— How to complete this task —
Nothing other than an exact copy of the lines from the one containing "FOIA (766, 699)" through the last line of the listing below should be written.

— Information —
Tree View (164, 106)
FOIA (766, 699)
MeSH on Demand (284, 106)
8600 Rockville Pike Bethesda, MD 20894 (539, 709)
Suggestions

— Exercise answer —
FOIA (766, 699)
MeSH on Demand (284, 106)
8600 Rockville Pike Bethesda, MD 20894 (539, 709)
Suggestions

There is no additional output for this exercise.